LDN wasn't doing anything for me anymore. It seemed a waste to keep buying it if I had no improvements. It worked for a while but I guess I just built up an immunity to it? I don't know.....but I need to be taking something. Tec seems to be something I can tolerate so I'll take it till I can't!

I started with symptoms 3 days into the full dose. The diarrhea and cramping became intolerable. I was on Avonex previously and tolerated it well so I will resume that. Just have to get my body back to normal. I took my last dose of tec on Saturday and still have sx. Sounds like it is going well for you, I am so happy for you!

I have to have blood work again in May and see the Neuro to bring him up to speed on my progress with the Tecfidera.

So far so good with it. This Friday will mark the two week point on the full dose.

I hope I keep tolerating it well. I really can't tell any difference in my MS while on this med but when I was on the Interferons I couldn't really tell if they were helping or not. Hopefully my next MRI will show that there is not any progression.

Exciting news for me- MS Active Access put me in touch with Patient Assistance Network Foundation. I was approved by PAN for 5K on initial grant and 5K on a "2nd grant option". Coordinated with my specialty pharmacy and neuro for approval/authorization. My medication is scheduled to arrive today:)

MS Active Access said to contact the when I get 1-2 months worth of funding left so they can try and hook me up with additional aid. The 10K should last cover about 4.5 months of copays. This will be my first MS medication. The process was surprisingly pretty quick and easy.

For some strange reason I feel like doing the happy dance :D

So happy for you!! :) I hope you do well on the meds. So far I'm doing wonderfully!

day 3 on starter dose - so far all is good!

That's great, Jane! I'm into my 3rd week on Tec and all has been good so far. No bad side effects.....just a little tingling at times a couple of hours after I take it but even that is slowly stopping.

It's so nice to take something and not feel horrible afterwards. :)

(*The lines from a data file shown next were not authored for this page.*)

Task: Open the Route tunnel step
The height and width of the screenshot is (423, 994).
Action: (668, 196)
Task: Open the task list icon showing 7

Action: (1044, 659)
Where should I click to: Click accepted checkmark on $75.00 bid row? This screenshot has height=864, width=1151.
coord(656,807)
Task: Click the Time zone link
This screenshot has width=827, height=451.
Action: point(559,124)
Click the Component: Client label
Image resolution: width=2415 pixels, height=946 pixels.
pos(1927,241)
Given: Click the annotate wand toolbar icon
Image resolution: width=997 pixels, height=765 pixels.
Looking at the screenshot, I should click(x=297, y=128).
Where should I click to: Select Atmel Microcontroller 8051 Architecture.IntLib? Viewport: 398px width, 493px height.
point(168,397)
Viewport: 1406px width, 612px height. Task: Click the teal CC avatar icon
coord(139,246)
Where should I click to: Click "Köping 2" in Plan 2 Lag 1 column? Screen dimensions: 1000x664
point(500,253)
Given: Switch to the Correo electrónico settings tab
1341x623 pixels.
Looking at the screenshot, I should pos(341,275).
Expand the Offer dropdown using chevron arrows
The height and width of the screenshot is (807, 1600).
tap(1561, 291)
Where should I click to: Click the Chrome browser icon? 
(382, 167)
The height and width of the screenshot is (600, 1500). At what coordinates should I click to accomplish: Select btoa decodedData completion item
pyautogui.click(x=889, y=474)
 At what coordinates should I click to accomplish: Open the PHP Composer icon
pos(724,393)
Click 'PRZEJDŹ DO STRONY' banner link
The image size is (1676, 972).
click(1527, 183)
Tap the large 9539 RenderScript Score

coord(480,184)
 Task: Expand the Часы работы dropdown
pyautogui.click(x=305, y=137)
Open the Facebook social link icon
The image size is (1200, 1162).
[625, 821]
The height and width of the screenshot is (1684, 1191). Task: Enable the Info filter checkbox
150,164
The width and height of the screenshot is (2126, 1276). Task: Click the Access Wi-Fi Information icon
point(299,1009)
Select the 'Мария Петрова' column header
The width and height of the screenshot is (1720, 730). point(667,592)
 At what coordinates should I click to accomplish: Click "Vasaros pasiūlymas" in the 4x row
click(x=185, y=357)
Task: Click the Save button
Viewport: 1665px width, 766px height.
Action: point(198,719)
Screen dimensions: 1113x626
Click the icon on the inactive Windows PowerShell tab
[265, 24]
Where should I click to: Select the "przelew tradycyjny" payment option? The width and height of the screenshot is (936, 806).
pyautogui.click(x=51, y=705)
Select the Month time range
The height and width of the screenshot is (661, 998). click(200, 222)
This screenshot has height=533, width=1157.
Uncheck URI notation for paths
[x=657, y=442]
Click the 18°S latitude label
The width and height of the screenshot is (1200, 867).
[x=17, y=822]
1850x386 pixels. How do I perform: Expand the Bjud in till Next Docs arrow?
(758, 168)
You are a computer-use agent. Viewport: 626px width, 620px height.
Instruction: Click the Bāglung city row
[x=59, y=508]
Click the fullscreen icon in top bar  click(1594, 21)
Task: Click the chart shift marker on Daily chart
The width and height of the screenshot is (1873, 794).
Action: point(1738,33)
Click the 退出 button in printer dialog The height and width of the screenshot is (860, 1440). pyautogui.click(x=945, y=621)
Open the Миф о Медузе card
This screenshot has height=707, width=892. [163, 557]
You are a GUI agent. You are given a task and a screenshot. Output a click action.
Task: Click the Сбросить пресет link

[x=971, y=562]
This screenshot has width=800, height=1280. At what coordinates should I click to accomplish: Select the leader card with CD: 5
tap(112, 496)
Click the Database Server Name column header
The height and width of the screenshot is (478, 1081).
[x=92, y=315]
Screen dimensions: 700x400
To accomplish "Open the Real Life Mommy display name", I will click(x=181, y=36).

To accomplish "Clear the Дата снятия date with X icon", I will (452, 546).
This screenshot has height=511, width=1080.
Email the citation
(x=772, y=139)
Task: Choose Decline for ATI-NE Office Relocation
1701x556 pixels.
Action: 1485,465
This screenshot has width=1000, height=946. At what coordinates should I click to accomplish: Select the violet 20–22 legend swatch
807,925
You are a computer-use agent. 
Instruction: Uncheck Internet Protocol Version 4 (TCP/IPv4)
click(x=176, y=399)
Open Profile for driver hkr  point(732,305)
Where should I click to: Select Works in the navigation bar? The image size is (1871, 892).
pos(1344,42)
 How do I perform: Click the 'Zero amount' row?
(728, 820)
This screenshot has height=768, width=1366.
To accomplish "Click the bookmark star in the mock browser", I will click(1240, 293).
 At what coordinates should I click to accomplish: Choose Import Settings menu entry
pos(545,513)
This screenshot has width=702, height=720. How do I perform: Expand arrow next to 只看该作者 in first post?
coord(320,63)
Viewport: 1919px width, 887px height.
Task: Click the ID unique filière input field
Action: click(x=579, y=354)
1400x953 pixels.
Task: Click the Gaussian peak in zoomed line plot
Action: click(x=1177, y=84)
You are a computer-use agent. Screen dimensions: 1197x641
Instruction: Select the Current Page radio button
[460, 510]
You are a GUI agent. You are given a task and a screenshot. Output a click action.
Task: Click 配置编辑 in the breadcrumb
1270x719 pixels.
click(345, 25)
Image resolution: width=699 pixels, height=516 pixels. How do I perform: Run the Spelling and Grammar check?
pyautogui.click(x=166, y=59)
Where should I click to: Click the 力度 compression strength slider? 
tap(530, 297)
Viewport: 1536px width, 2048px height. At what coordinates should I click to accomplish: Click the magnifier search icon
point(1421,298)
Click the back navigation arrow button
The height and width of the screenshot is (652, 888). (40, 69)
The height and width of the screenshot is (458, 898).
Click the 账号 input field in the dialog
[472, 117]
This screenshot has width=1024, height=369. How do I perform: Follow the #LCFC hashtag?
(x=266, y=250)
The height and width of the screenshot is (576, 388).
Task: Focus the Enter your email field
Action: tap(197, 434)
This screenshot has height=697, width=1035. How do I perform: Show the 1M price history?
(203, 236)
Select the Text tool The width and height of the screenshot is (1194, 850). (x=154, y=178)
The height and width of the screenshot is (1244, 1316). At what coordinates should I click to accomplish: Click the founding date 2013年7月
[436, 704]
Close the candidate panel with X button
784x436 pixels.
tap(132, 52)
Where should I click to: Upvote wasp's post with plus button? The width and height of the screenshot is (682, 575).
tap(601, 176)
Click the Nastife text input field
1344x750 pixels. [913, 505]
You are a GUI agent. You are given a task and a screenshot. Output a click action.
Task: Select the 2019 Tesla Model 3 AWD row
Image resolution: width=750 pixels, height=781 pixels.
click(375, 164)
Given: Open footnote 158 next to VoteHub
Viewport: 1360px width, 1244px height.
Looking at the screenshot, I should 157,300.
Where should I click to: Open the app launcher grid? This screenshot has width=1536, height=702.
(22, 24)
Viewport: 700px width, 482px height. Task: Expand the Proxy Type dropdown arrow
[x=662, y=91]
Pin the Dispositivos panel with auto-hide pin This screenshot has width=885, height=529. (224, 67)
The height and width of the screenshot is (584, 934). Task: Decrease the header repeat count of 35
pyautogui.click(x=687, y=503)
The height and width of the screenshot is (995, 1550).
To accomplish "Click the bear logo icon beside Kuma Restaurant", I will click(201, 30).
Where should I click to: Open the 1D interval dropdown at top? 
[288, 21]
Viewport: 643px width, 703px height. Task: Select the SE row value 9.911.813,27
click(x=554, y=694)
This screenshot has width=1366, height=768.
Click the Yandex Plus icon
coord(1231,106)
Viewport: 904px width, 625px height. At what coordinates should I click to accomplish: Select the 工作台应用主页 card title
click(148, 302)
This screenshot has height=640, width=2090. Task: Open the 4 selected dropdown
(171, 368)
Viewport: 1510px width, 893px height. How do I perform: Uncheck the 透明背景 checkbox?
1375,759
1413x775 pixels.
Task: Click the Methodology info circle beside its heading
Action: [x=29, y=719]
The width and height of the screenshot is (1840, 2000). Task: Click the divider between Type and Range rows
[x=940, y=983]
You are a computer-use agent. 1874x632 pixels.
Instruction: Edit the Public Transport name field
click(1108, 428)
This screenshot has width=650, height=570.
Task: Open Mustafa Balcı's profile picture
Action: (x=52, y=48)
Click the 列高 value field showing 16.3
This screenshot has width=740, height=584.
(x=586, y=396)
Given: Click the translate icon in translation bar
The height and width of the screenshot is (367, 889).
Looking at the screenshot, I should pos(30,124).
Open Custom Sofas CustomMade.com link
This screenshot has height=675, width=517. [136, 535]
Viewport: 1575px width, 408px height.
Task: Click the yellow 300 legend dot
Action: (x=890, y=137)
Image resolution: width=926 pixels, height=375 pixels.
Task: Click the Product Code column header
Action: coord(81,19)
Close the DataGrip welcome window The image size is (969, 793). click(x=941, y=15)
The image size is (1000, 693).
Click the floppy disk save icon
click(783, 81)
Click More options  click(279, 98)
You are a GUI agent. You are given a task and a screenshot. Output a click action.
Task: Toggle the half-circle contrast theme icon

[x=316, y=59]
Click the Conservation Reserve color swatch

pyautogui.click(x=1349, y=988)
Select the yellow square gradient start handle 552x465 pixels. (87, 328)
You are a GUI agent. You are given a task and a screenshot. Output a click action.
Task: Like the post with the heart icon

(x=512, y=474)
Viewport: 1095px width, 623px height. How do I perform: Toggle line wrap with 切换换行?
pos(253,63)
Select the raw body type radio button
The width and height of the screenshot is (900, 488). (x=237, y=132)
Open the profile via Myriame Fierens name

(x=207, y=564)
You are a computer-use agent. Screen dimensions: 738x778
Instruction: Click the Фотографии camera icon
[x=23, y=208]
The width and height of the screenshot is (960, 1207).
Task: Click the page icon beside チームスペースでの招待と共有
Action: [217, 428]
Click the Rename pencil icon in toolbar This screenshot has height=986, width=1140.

Well, I have enough pills to last me through Monday. I called Right Source (the pharmacy that filled the first month) and they said my Neuro has to request the maintenance refills.

Just got a call from Humana and was told they denied the request from my Neuro for a maintenance dose prescription. :confused::confused::confused:

I just called and left a message with his nurse that the denial letter was faxed to them yesterday and the appeal process is explained in that letter.

I guess they will have to respond to Humana asking that the prescription be honored. I'm not sure if MS Active Source will have the financial assistance I need for me to continue on this med.

I hope so because I was tolerating it so well. I'll just continue taking what I have and hoping they get this worked out so I can continue it.

Double-bummer, Kitty. The short notice on the denial and the concern about financial assistance. I hope someone works magic by Monday.

ANN

Hello all,

I've been taking it for a little over a month now. I've tolerated this MS med better than all the shots and pill type tried. I eat eggs for protien before taking my morning dose and an antinausea before the PM dose. I had blood work and everything seems routine so we are good there. I didn't want to waste my $ and have no or worse results but I'd say, "So far so good" on Techfidera!